----- PROVIDED INFORMATION -----
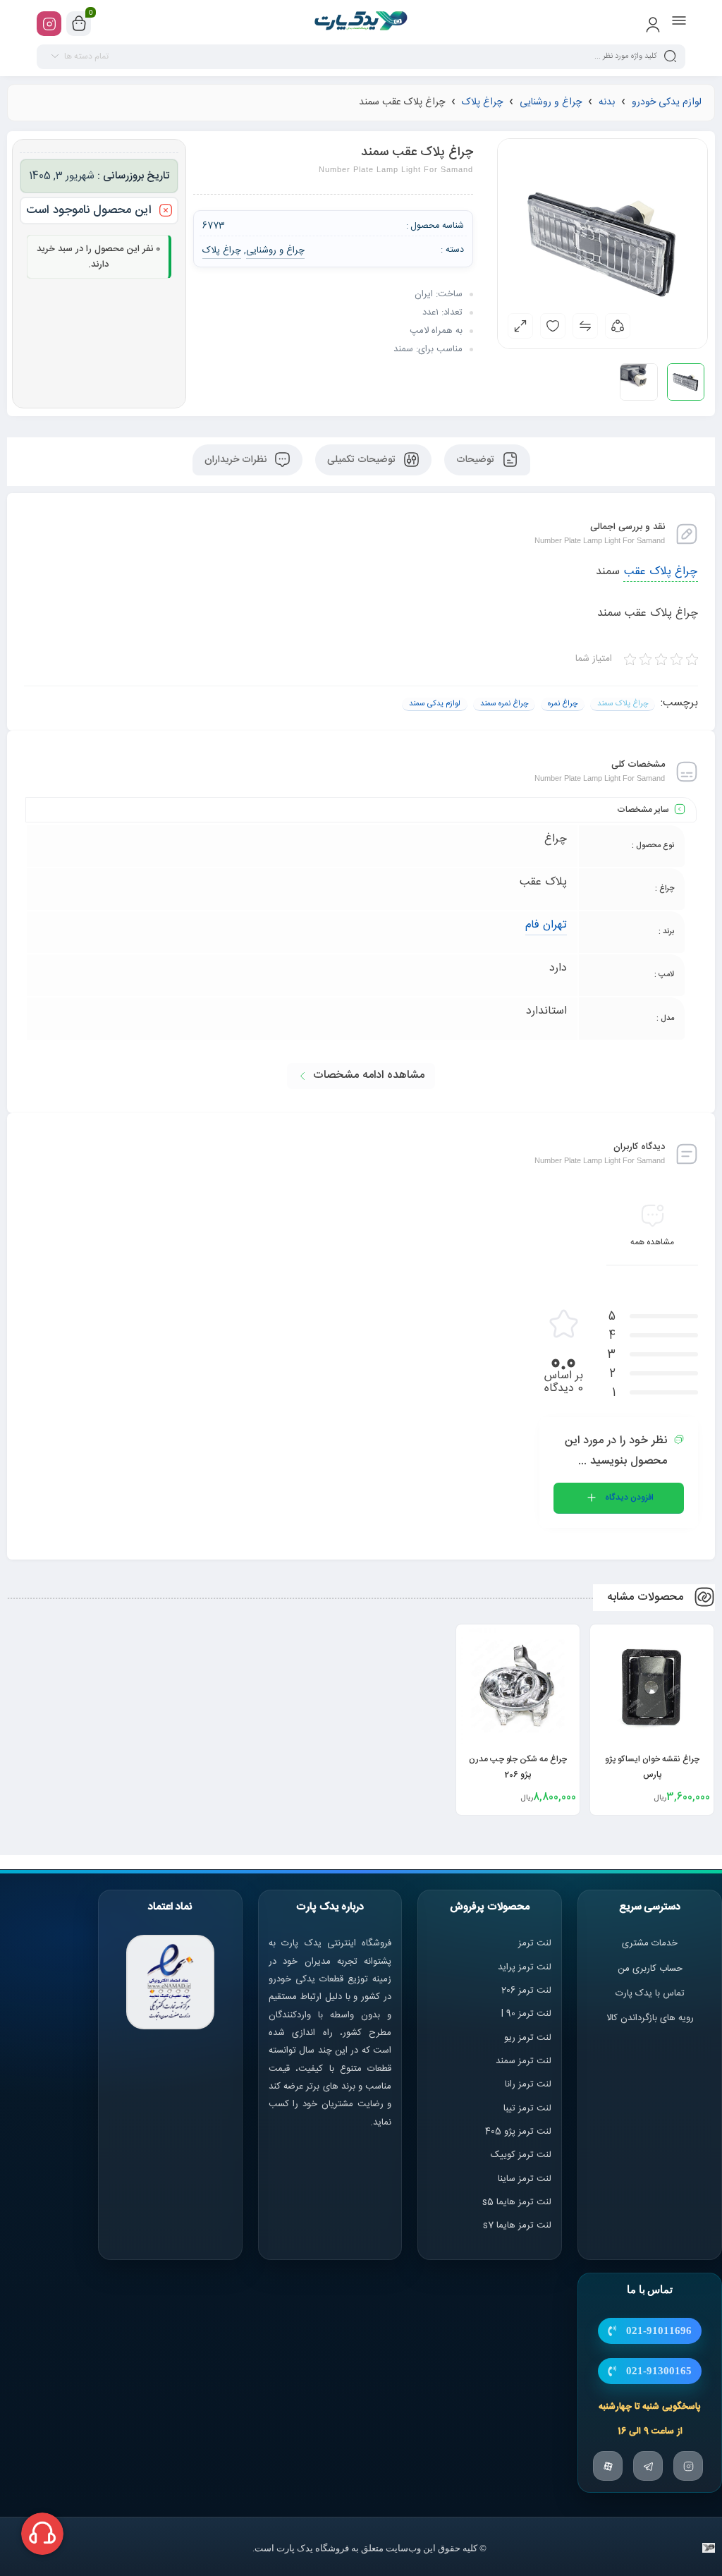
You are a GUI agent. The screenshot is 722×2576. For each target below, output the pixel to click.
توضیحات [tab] (476, 459)
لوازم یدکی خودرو (667, 102)
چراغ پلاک (482, 102)
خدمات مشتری (650, 1943)
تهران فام (546, 925)
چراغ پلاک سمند (622, 704)
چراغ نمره (562, 704)
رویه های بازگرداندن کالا (650, 2018)
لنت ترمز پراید (524, 1967)
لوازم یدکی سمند (434, 704)
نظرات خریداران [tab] (236, 459)
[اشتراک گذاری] (617, 326)
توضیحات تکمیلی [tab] (362, 459)
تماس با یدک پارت (650, 1993)
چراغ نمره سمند (504, 704)
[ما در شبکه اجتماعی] (49, 23)
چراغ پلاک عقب (660, 571)
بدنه (607, 102)
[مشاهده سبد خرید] (79, 24)
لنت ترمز (534, 1943)
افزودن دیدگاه (629, 1497)
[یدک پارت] (361, 23)
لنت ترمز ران (529, 2084)
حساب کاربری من (650, 1968)
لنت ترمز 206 (526, 1990)
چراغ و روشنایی (551, 102)
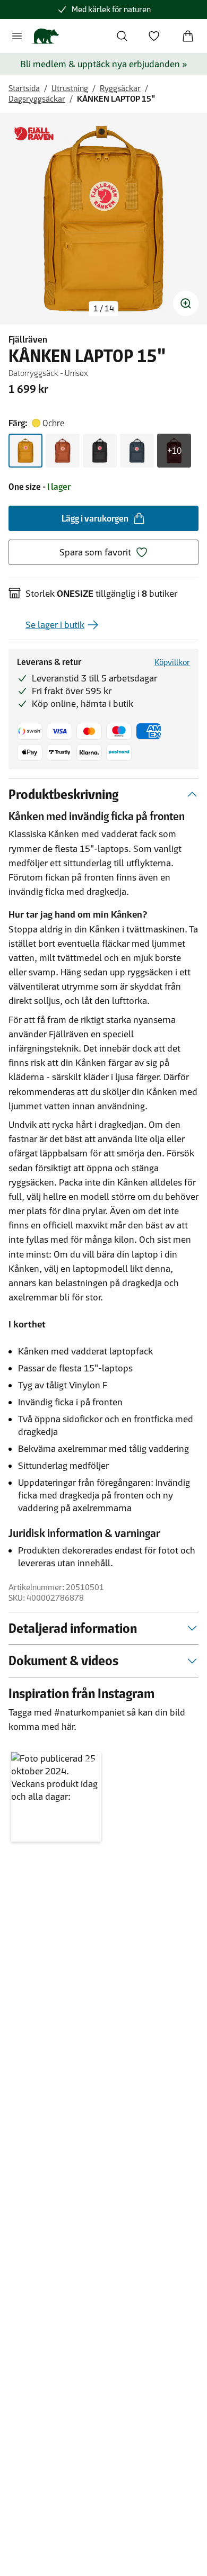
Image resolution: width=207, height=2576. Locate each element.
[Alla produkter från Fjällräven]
-----
WHAT YOU ARE ASKED TO DO
Write the number of data lines with "چراغ", nothing else.

SOLUTION BELOW
6